We heard these words over and over from Matt Patricia, on so many Sundays the past three years: Gotta coach better, gotta play better. We heard one word over and over from Darrell Bevell after his first Sunday as Patricia's replacement: Amazing.
10 times in a press conference that lasted about nine minutes, including four times in a span of four seconds when he was asked to describe his first week on the job.
"Amazing, I mean, amazing. Amazing. Amazing week," Bevell said. "It was hard. Everything that I did was a new experience, including today with the headset that I had on with different lines talking to different people."
This was also a new experience for the Lions, stealing a win against a division rival. Patricia was 0-5 against the Bears, 2-13 against the NFC North. The worst of those losses may have come in this year's season opener when the Lions frittered away an 18-point fourth quarter lead against Mitch Trubisky.
They blew an 11-point lead against the Packers the next week. They blew nine double-digit leads total in 43 games under Patricia. Naturally, they erased a double-digit deficit in their first game under Bevell.
"My emotions right now, I can’t even think straight," Bevell said. "I'm just trying to wrap my head around this whole thing and what just happened."
What just happened was something that never happened under Patricia. Not just the 14-point rally in the final 4:30 of the game. Not just the key defensive plays down the stretch, including a strip sack by Romeo Okwara to set up the go-ahead touchdown. The distinction is that the Lions did it with a depleted lineup, that they found a way to win on a day they were expected to lose.
The irony is that this is exactly where they were supposed to go with Patricia at the wheel. They only got there once they handed the keys to someone else.
"The players, they responded today," Bevell said. "Hopefully you could see it in the way that they played and in their demeanor on the field as they were flying around."

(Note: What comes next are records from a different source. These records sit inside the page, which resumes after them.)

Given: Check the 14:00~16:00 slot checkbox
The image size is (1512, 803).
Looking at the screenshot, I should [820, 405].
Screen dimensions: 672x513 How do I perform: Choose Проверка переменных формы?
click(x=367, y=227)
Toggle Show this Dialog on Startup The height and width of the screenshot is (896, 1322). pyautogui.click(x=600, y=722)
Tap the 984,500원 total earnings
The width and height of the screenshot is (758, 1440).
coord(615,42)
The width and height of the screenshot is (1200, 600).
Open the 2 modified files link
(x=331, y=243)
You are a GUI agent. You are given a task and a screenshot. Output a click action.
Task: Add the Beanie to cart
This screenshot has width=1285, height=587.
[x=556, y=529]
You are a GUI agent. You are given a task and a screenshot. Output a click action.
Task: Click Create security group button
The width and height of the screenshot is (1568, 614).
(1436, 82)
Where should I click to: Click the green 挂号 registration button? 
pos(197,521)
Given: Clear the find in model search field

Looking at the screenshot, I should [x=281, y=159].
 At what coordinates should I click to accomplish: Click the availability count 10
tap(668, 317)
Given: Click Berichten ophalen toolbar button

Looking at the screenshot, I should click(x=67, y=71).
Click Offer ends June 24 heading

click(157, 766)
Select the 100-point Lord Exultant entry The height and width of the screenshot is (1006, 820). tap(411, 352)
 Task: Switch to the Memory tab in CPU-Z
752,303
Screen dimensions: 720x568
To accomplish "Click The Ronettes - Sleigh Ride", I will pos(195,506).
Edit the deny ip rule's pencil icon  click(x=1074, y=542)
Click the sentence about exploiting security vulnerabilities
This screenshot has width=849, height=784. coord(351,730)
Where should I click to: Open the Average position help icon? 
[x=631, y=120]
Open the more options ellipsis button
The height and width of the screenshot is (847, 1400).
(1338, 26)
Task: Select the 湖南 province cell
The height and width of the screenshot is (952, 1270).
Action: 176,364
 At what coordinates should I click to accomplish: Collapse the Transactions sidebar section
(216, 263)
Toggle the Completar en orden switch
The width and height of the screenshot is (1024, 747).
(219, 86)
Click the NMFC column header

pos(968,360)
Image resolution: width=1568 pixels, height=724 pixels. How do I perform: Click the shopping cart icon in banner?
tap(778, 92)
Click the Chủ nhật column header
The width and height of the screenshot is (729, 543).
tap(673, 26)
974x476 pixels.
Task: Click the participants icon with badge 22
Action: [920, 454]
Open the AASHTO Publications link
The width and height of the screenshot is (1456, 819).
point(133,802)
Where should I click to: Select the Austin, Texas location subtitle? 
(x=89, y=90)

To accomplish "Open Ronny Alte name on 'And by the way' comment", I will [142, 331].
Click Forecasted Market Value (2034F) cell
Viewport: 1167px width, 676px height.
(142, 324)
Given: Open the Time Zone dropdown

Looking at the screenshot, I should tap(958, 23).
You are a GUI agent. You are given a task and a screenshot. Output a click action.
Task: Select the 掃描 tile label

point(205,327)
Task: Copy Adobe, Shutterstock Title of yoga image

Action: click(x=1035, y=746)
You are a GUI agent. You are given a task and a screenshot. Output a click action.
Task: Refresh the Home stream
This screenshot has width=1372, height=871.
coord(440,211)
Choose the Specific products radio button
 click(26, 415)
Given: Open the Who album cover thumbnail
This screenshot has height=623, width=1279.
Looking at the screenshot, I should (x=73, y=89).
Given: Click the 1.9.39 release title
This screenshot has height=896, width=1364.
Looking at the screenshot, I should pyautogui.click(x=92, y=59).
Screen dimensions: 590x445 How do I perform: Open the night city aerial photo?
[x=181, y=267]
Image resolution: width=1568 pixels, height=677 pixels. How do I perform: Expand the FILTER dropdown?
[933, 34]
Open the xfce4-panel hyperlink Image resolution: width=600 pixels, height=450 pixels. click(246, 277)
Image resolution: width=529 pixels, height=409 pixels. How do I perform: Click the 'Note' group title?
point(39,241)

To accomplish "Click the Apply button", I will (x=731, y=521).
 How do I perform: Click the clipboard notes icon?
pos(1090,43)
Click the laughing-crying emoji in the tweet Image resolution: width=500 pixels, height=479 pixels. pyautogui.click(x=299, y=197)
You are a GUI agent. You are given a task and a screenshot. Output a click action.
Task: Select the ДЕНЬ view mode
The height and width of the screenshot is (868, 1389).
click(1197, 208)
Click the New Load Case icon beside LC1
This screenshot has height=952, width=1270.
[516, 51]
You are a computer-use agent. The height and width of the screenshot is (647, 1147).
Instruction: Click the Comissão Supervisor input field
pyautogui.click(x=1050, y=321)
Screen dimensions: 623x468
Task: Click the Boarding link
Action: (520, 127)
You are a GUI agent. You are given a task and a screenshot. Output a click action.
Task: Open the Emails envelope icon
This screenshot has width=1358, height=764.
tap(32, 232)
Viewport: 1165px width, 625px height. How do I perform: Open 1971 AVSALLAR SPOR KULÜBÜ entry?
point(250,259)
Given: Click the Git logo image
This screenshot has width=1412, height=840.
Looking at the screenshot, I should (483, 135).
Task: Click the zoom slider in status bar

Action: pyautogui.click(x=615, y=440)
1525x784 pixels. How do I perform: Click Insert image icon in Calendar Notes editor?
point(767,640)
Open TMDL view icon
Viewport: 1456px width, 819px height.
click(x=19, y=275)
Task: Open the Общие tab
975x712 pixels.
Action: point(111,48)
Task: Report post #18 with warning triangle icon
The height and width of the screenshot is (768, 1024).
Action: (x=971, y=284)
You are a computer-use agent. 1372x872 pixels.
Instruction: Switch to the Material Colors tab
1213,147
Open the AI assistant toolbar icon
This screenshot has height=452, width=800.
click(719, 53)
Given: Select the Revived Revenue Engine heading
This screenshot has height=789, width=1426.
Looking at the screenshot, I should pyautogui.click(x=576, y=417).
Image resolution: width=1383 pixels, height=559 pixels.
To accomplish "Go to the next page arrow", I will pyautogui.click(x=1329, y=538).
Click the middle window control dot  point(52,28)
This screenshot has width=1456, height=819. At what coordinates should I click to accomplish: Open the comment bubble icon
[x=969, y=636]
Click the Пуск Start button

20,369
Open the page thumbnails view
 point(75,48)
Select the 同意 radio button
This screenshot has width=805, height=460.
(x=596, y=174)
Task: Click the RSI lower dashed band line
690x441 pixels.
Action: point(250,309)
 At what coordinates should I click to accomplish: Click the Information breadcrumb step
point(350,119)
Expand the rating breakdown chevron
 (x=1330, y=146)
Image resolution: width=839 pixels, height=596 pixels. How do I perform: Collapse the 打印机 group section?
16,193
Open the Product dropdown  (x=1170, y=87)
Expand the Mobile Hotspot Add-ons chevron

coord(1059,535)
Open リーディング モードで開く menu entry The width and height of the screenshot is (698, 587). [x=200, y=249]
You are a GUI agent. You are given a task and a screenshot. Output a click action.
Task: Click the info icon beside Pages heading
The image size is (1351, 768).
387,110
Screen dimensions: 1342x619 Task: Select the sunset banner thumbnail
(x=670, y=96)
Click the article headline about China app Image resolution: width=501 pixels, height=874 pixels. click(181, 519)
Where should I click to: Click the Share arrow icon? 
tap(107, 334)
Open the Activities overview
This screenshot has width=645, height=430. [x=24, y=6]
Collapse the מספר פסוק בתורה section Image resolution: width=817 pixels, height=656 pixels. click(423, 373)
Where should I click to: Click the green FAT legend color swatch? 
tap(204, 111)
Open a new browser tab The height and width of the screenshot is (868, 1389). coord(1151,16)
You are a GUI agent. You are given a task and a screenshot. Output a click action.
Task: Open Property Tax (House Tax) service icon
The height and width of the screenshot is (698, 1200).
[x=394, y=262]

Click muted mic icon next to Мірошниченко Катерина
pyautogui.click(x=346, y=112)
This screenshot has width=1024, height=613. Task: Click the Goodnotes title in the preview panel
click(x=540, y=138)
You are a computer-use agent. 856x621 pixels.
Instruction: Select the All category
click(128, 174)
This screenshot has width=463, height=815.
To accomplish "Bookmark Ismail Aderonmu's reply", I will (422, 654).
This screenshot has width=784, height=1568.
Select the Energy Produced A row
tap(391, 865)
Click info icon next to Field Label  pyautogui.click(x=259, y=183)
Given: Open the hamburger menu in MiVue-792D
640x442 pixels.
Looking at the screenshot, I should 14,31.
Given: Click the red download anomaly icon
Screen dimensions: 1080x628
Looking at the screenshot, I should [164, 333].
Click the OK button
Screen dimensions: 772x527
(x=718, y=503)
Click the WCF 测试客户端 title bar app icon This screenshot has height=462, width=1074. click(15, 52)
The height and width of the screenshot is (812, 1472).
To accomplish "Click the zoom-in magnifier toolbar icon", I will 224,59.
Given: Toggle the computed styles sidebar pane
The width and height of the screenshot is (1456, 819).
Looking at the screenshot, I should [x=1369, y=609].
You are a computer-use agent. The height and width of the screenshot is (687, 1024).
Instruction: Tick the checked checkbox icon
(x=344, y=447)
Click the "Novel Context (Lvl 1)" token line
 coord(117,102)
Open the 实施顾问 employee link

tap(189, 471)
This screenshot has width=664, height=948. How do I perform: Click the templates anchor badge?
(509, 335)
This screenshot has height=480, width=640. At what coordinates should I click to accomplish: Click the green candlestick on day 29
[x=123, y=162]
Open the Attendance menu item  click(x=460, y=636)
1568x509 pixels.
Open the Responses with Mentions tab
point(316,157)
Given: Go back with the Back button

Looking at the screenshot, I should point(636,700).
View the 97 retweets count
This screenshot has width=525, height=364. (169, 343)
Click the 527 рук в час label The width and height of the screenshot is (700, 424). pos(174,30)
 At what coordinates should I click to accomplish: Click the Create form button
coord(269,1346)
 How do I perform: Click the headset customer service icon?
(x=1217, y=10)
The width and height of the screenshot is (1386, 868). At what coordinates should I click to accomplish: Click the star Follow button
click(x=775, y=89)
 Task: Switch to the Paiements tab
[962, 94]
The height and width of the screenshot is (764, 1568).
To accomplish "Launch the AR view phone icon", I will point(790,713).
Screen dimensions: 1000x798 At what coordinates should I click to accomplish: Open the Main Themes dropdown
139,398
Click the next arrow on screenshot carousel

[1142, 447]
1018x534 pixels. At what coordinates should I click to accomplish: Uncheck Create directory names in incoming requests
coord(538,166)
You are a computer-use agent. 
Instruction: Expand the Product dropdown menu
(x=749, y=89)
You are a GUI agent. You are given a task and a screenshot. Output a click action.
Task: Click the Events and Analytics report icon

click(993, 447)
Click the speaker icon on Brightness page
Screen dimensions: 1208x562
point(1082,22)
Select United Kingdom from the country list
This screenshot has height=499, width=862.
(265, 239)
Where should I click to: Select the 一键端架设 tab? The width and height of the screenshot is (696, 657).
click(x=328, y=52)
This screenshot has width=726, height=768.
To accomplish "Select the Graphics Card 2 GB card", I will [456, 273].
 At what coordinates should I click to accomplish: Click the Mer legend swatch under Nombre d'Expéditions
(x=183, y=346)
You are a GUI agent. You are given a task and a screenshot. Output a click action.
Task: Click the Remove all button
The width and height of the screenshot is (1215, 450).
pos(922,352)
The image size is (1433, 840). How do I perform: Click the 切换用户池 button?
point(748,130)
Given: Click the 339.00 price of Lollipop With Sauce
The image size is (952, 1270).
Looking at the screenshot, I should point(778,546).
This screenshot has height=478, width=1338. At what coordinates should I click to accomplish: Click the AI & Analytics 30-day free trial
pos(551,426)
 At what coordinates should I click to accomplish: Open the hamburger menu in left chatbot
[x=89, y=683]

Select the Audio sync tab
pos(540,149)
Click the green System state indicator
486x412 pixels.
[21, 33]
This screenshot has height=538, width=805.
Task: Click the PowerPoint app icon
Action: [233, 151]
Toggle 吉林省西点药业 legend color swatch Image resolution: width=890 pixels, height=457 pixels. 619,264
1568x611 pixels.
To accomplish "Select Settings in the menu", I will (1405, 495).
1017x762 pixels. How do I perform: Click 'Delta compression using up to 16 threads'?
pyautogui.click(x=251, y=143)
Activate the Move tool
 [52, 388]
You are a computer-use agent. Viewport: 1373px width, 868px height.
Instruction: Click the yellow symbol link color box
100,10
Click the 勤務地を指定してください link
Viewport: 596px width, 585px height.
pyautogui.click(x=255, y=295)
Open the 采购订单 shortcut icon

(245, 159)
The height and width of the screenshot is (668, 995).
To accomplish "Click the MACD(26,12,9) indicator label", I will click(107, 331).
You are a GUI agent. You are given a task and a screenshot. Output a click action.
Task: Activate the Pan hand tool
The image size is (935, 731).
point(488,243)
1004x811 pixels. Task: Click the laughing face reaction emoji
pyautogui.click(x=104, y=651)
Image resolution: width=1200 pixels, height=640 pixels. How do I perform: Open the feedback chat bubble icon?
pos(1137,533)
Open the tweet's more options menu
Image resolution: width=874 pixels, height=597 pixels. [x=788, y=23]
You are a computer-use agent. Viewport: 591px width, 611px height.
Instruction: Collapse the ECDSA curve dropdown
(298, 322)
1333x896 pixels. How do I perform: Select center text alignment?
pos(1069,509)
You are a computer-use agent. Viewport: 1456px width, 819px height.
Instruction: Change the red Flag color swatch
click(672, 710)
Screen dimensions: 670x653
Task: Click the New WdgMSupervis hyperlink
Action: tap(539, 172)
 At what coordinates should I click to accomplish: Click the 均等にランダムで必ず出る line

The Lions played the way Bevell asked them to, with their hair on fire. They carried themselves the way Bevell carries himself, with a pep in their step and some life in their bones. "Youthful joy," Matthew Stafford called it this week. The Lions looked as joyous after Sunday's win as they've looked the last three years.
It was the exclamation point on a week in which they had more fun than they've had since the days of Jim Caldwell.
"I think guys enjoyed being in the building this week, had a great time," Stafford said. "Still worked hard and got our work done, but it was just a different message from a different guy. Not saying anything against Coach Patricia, it was just different. And sometimes that sparks guys."
It sure seemed to spark the Lions, who were jumping on Bevell's back at the end of the game the way only a few of them ever seemed to back Patricia. They wanted to win this game for themselves, for their slim playoff chances, and just as badly for the coach who never turns down the music at practice, who keeps the mood light even when the air gets heavy.
"I’m obviously really happy for him," Stafford said. "He cares about our guys. His energy is infectious and guys fed off of it. Really appreciate him as a person, and just happy that he helped us get the win today. Guys went out there and played fast and free."
Like when rookie Quintez Cephus hauled in a 49-yard touchdown late in the first half. Like when Marvin Jones hauled in a 25-yarder later in the second. Like when Okwara came around the edge and used every inch of himself to create a turnover his team didn't waste.
Like when the Lions executed all the 'winning football' plays from there on out, the plays Patricia was so fond of talking about and so foreign to executing.
Bevell wound up parroting Patricia after all, emphasizing the 'gotta-have-it situation' that Detroit's defense converted with the game on the line. And in some ways the Lions mimicked their old mistakes, failing to establish the run, failing to stop it. Except for when they needed to run it and stop it the most, on the two final drives of the game.
The Lions lost a lot of games they were supposed to win under Patricia. On Sunday they won a game they were supposed to lose, and the players couldn't have been more excited for a guy who couldn't have been more excited for them.
"It was a crazy, amazing week," said Bevell. "Just couldn’t be happier with how they did today."